▶ **PROBLEM DETAILS**
Copy only what lies from the line containing "Founders Profile (358, 115)" through the line containing "Bail Bonds (558, 2169)" in the entries below, keeping both end lines exact and dropping every picture.

━━ RECORDS PROVIDED

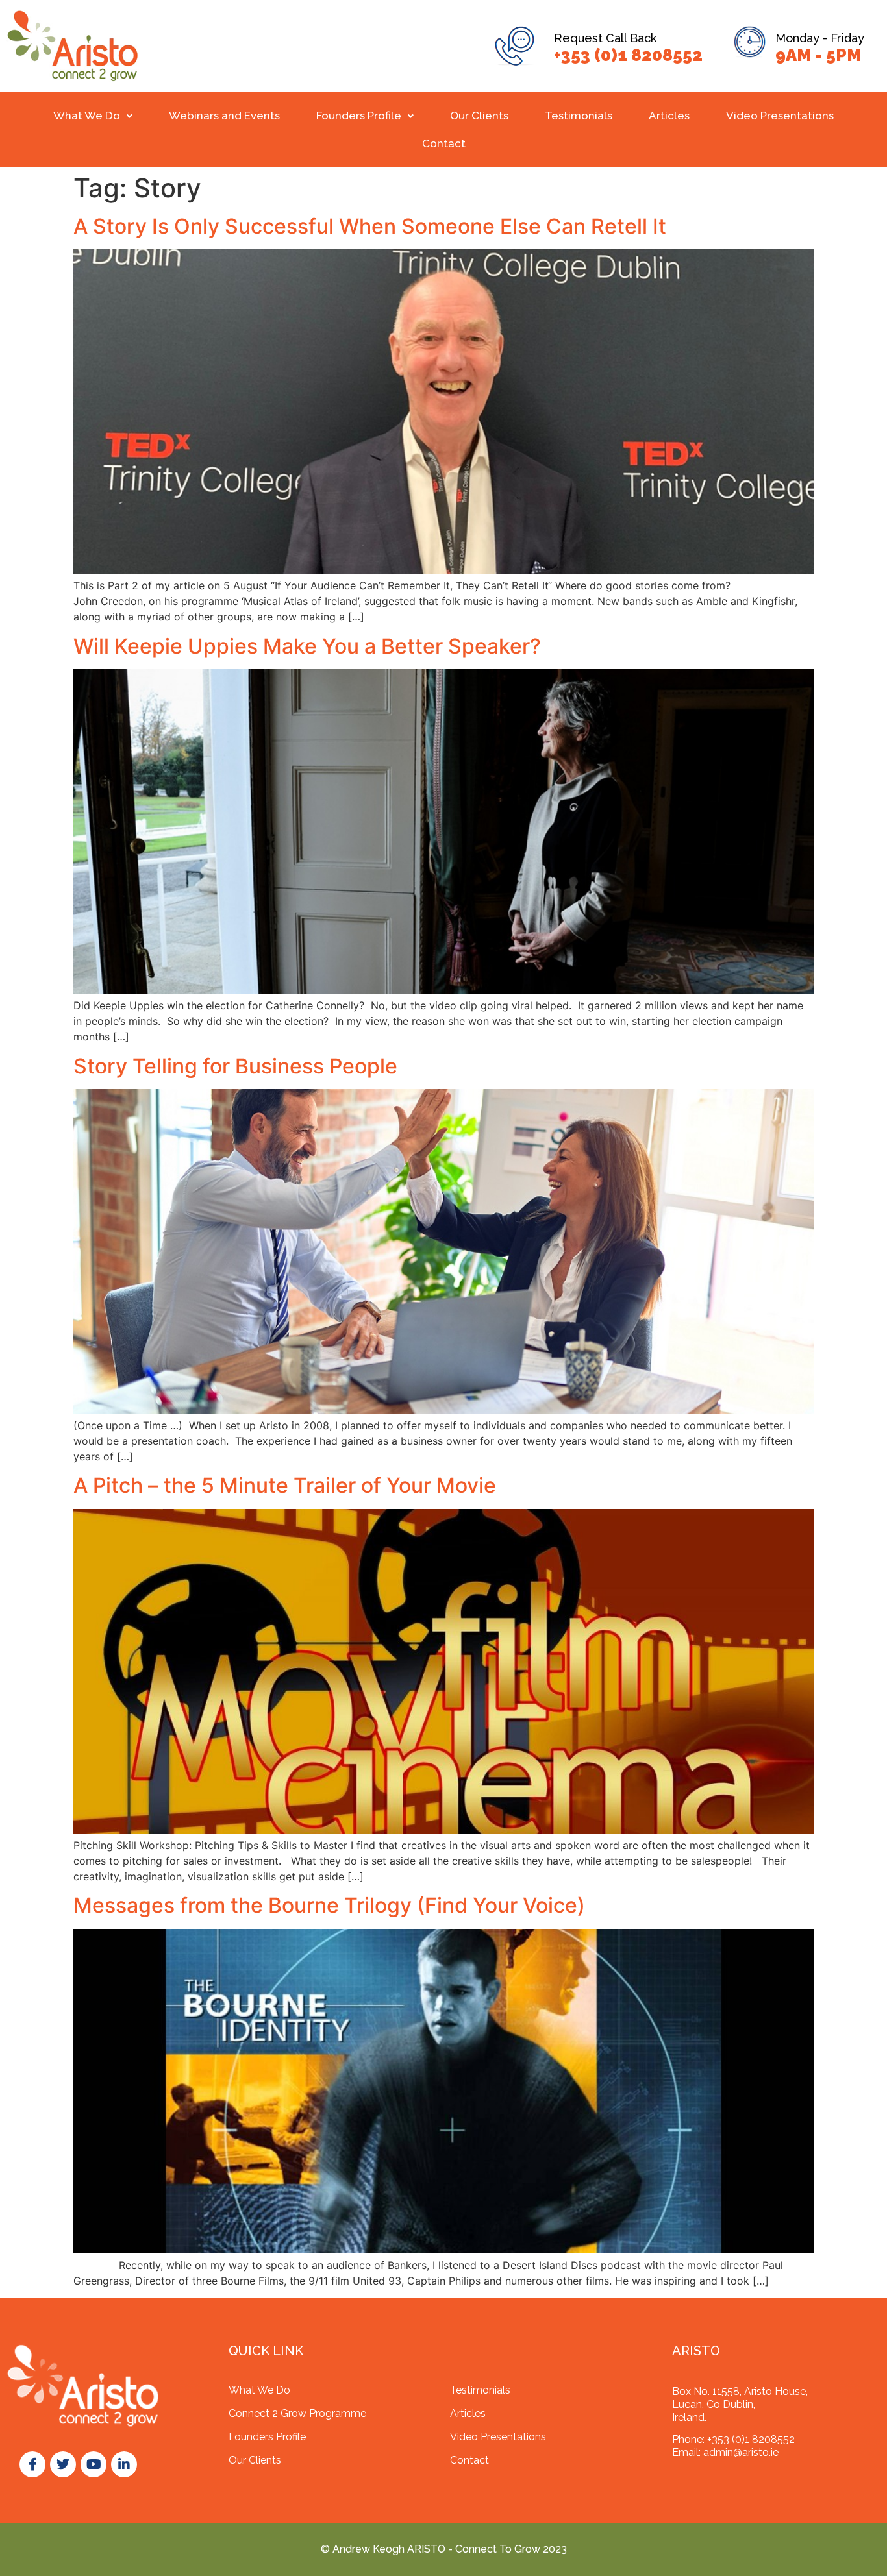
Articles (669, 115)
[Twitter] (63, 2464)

━━━━
━━ RECORDS PROVIDED

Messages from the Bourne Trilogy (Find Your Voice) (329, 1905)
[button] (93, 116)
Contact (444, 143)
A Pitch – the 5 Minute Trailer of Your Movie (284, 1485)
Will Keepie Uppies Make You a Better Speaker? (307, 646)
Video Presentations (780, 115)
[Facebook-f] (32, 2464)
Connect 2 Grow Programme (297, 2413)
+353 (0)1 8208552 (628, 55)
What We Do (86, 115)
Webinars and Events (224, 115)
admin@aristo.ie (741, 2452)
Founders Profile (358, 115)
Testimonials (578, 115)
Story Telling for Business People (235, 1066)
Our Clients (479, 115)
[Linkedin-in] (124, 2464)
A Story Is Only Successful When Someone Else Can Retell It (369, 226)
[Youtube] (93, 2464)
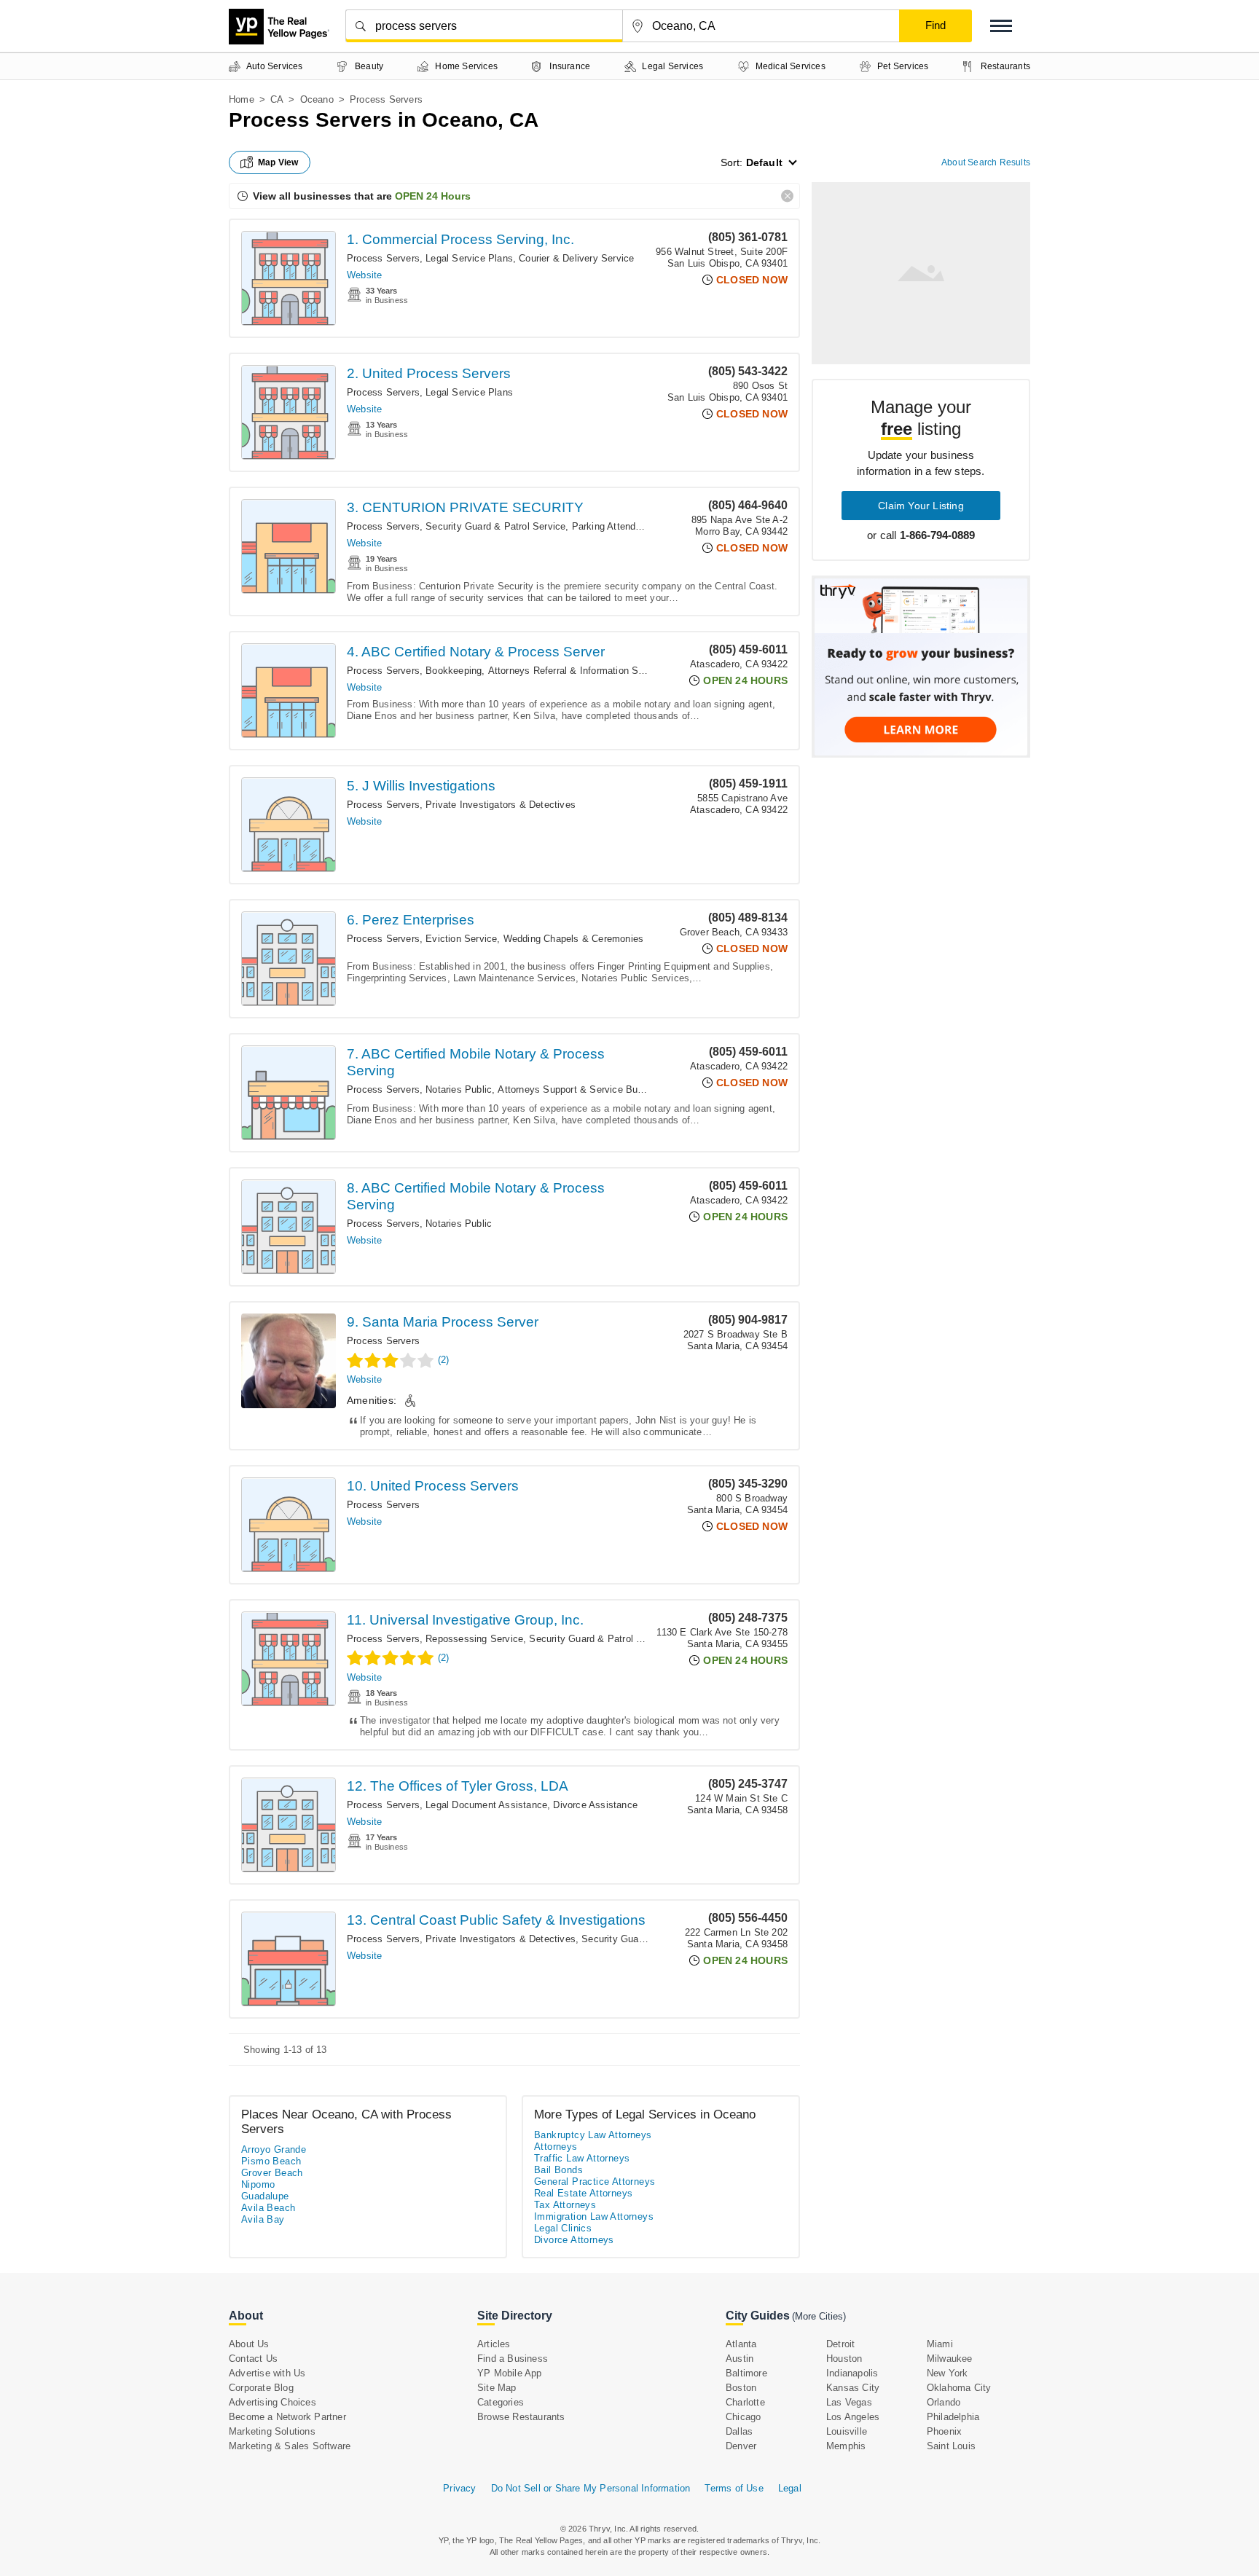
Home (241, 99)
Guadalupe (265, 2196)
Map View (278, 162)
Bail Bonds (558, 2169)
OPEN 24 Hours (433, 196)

━━━━
━━ RECORDS PROVIDED

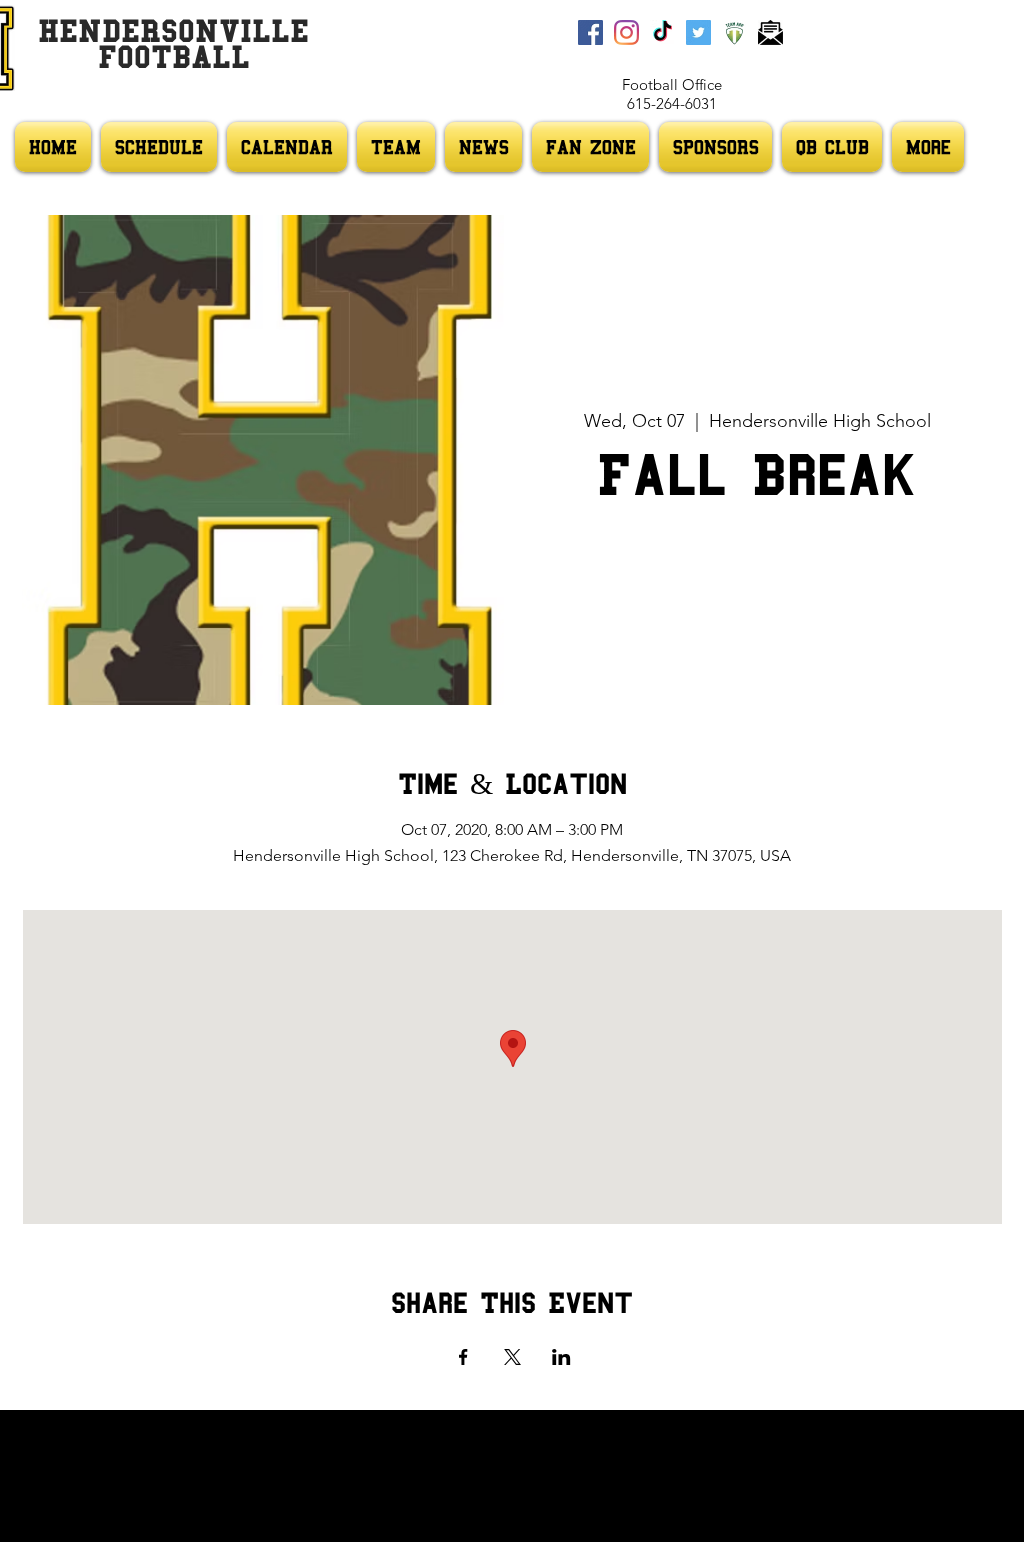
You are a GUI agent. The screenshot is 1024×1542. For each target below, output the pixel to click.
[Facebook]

━━━━

▶ **TASK RESPONSE**
Founders Profile (358, 115)
Testimonials (578, 115)
Story Telling for Business People (235, 1066)
Our Clients (479, 115)
[Linkedin-in] (124, 2464)
A Story Is Only Successful When Someone Else Can Retell It (369, 226)
[Youtube] (93, 2464)
Home (241, 99)
Guadalupe (265, 2196)
Map View (278, 162)
Bail Bonds (558, 2169)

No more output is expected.